Copy nothing from the entries below except the lines from the one containing "October 2018 (392, 680)" through the one containing "Lynnmour, North Vancouver", and copy those exactly.

§ Record extracts
_ _ _ _ _

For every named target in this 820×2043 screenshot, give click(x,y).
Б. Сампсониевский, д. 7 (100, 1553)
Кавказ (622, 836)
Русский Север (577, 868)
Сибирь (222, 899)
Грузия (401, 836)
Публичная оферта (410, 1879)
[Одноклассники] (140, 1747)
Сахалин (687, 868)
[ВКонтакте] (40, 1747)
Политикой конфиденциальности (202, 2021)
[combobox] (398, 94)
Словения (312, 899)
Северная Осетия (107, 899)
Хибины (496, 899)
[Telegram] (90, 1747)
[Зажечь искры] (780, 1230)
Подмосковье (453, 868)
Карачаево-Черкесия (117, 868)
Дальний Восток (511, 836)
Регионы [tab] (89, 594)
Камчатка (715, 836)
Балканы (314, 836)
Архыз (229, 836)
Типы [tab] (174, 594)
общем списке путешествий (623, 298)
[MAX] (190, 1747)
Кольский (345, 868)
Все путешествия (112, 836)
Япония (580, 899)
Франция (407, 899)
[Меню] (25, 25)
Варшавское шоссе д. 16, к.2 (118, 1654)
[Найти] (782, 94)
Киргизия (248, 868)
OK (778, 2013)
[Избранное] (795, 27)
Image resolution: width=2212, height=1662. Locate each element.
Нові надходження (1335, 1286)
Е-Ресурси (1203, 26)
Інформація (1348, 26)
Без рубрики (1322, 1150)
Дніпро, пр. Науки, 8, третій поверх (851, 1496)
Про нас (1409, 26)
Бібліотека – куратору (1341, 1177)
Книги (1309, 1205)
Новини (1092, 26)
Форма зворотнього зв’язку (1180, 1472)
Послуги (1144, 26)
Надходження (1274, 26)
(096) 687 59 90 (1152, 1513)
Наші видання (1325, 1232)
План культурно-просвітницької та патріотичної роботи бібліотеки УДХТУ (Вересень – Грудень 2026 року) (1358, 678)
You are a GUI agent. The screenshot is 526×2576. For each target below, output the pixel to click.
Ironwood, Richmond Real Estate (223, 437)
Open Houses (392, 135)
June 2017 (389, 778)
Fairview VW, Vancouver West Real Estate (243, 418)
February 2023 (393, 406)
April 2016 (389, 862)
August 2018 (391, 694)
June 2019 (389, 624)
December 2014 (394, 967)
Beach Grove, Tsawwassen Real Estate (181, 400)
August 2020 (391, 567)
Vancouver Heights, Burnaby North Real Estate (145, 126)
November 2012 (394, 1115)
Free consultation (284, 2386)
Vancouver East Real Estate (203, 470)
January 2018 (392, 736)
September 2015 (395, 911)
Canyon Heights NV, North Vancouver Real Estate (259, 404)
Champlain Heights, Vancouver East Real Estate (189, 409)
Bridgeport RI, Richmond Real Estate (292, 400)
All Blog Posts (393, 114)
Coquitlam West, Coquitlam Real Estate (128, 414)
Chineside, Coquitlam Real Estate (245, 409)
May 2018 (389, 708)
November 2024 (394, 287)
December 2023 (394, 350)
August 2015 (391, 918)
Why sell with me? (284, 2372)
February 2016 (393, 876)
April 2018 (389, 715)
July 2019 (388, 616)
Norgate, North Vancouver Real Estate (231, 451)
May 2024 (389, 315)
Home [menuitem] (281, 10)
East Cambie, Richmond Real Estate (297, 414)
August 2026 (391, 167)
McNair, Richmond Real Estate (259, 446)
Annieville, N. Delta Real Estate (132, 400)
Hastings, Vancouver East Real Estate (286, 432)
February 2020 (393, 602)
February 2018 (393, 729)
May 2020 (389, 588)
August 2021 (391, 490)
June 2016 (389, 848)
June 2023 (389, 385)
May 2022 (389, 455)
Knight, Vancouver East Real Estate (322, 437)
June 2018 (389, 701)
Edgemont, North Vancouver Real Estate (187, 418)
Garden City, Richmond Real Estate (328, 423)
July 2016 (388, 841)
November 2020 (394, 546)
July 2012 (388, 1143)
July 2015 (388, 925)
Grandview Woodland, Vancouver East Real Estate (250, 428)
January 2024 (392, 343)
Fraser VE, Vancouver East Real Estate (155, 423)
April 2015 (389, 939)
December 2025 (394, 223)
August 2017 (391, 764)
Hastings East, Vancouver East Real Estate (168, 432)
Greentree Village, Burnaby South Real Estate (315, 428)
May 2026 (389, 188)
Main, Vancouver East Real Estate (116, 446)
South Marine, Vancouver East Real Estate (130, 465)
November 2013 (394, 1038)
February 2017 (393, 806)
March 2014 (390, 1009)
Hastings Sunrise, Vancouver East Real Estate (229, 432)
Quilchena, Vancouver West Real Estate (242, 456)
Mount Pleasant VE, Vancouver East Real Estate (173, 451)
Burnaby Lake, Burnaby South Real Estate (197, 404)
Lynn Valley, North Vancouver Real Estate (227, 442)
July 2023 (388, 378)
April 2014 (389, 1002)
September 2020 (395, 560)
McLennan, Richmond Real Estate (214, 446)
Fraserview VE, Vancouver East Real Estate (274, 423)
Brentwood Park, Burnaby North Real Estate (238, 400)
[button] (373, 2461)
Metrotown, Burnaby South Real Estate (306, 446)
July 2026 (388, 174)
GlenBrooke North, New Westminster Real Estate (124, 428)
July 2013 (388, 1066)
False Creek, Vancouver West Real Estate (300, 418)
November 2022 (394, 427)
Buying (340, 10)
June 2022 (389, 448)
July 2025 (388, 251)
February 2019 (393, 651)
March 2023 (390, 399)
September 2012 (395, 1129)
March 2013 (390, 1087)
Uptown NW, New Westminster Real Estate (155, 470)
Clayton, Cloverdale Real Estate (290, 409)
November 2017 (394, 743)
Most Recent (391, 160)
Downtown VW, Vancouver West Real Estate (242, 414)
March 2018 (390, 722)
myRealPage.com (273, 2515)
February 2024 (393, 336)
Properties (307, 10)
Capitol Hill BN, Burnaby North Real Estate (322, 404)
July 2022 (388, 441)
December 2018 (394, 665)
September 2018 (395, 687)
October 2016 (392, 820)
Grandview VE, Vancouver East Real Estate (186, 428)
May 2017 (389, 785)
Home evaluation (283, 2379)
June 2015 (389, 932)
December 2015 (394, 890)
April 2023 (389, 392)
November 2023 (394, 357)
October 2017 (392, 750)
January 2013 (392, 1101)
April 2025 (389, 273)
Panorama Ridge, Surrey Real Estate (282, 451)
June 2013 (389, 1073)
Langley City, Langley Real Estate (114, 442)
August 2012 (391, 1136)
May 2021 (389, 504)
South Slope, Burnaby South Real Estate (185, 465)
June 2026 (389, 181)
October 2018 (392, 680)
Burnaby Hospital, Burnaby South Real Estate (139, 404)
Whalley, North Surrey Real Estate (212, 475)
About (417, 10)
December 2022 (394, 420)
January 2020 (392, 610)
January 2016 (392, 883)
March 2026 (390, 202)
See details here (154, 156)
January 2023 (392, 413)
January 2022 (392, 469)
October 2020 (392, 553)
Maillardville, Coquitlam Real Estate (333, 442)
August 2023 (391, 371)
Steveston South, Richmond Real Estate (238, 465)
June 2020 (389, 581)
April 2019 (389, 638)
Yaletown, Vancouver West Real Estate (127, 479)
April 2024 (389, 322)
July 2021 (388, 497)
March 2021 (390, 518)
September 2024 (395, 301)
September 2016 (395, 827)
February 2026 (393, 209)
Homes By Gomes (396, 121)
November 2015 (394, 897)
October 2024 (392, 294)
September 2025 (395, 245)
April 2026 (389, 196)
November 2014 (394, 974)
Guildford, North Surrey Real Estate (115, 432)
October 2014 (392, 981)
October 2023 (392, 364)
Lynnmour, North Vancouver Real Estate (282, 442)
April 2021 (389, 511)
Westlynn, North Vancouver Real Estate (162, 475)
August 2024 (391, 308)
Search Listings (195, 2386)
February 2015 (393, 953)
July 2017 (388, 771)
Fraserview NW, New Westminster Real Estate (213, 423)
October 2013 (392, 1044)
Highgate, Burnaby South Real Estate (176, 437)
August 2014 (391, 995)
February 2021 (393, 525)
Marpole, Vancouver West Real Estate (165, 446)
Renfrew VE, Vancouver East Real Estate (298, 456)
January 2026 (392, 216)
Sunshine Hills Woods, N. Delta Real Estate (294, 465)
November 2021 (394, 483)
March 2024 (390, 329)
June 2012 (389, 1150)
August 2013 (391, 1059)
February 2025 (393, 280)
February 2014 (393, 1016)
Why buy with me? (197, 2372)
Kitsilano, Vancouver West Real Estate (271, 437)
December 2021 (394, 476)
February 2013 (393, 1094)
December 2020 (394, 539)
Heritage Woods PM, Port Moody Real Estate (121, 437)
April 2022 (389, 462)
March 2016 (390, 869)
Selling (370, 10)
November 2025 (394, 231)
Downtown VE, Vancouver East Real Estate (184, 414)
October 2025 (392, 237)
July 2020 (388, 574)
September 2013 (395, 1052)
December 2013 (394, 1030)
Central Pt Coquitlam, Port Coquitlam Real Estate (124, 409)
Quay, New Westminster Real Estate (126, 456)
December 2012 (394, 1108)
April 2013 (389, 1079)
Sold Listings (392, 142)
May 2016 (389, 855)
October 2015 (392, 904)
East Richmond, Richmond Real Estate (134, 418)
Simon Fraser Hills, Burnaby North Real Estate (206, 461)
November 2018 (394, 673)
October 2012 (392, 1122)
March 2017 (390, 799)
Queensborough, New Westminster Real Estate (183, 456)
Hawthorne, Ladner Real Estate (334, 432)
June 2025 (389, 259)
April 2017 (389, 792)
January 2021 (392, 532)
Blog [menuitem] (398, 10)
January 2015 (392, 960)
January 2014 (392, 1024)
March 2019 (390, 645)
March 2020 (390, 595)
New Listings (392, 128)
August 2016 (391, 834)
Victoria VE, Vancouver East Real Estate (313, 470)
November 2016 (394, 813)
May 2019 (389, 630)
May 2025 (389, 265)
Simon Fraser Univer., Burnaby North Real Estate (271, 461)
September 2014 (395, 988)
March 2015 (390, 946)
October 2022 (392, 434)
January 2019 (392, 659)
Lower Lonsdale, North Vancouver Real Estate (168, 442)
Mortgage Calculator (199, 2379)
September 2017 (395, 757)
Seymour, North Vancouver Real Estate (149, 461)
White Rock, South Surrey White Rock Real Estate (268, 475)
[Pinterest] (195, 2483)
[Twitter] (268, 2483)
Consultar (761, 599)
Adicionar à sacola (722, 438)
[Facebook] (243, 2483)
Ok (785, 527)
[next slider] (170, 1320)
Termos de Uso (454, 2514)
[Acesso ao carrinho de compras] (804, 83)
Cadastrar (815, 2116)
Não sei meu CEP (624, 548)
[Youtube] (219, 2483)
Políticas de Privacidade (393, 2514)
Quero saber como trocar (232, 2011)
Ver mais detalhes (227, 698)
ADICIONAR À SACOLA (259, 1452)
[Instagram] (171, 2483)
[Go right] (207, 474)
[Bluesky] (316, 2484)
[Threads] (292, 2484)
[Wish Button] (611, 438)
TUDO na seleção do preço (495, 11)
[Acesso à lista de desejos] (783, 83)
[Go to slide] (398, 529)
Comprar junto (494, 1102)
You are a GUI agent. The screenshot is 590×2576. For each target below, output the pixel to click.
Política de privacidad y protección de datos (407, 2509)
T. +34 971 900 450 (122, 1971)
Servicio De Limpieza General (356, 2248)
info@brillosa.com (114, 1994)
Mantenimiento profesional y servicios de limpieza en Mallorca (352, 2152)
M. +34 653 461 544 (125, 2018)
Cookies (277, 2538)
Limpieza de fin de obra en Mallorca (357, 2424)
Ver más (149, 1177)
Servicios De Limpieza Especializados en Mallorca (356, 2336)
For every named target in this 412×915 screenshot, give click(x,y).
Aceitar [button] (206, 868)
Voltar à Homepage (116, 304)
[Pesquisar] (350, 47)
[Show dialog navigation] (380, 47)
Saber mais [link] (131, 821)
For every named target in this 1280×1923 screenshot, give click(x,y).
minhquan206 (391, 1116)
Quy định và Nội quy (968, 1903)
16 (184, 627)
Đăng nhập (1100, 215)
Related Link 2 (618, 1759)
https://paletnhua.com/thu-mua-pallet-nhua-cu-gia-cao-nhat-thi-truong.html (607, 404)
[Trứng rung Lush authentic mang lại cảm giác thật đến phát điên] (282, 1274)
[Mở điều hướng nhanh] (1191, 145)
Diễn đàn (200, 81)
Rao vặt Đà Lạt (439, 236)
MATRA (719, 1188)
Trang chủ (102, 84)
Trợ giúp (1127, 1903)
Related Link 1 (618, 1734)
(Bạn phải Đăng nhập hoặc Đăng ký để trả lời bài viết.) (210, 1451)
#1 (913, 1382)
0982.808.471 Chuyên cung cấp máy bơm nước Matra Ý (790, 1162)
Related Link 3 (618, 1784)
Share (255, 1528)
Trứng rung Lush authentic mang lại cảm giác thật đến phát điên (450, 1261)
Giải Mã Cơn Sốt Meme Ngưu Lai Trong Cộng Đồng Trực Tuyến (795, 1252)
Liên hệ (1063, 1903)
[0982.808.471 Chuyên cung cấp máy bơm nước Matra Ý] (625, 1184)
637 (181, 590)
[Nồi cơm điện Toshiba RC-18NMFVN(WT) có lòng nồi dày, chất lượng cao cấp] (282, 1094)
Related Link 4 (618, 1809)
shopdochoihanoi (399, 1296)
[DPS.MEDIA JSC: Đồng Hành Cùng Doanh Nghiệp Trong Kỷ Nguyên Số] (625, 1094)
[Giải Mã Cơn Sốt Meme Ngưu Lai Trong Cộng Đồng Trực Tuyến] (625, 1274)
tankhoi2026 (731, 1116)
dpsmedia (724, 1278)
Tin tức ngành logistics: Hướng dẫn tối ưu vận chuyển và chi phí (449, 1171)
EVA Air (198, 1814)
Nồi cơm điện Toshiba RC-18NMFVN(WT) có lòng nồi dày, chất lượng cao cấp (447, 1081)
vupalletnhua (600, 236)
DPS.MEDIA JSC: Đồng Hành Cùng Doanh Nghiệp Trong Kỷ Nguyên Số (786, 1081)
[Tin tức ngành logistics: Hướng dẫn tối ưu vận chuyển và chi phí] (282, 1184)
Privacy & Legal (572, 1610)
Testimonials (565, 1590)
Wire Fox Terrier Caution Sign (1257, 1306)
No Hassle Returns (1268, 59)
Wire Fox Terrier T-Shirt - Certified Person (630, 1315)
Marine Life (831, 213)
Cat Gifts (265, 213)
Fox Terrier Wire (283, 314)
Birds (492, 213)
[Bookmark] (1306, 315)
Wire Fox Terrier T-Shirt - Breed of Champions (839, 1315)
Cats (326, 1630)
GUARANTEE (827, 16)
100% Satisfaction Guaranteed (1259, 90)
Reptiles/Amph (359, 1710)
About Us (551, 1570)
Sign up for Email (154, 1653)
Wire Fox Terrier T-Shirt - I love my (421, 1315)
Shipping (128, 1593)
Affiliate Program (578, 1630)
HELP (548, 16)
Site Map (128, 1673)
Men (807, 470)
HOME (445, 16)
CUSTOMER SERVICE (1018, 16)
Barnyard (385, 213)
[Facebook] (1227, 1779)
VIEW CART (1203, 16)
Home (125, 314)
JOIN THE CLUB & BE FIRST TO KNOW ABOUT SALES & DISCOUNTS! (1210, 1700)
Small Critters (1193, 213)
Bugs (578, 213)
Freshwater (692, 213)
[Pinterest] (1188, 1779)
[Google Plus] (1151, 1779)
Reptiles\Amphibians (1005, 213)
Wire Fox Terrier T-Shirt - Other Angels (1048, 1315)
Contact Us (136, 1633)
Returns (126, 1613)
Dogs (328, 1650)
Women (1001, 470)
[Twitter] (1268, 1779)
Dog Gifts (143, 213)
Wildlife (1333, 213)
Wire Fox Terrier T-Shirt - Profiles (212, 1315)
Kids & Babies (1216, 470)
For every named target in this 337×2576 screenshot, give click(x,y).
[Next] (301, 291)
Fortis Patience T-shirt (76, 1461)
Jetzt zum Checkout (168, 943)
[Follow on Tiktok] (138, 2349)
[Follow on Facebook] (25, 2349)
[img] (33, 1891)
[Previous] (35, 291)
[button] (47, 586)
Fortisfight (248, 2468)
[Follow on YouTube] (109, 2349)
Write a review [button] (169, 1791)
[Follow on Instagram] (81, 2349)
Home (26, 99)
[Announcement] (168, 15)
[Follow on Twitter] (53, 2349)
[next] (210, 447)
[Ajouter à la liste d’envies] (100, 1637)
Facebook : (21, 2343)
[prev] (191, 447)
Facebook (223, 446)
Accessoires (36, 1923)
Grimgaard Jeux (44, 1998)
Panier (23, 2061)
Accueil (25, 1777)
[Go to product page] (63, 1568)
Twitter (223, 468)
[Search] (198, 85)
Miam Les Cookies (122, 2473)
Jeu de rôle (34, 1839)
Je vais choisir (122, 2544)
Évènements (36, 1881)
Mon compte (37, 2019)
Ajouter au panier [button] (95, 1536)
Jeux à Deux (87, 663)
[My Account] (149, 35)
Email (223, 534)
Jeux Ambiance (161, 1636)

_ _ _ _ _

§ Response for this exercise
October 2018 (392, 680)
Burnaby Hospital, Burnaby South Real Estate (139, 404)
Whalley, North Surrey Real Estate (212, 475)
About (417, 10)
December 2022 (394, 420)
January 2020 (392, 610)
January 2016 (392, 883)
March 2026 (390, 202)
See details here (154, 156)
January 2023 (392, 413)
January 2022 (392, 469)
October 2020 (392, 553)
Maillardville, Coquitlam Real Estate (333, 442)
August 2023 (391, 371)
Steveston South, Richmond Real Estate (238, 465)
June 2020 (389, 581)
April 2019 (389, 638)
Yaletown, Vancouver West Real Estate (127, 479)
April 2024 (389, 322)
July 2021 (388, 497)
March 2021 (390, 518)
September 2024 (395, 301)
September 2016 (395, 827)
February 2026 (393, 209)
Homes By Gomes (396, 121)
November 2015 (394, 897)
October 2024 (392, 294)
September 2025 (395, 245)
April 2026 (389, 196)
November 2014 (394, 974)
Guildford, North Surrey Real Estate (115, 432)
October 2014 (392, 981)
October 2023 (392, 364)
Lynnmour, North Vancouver Real Estate (282, 442)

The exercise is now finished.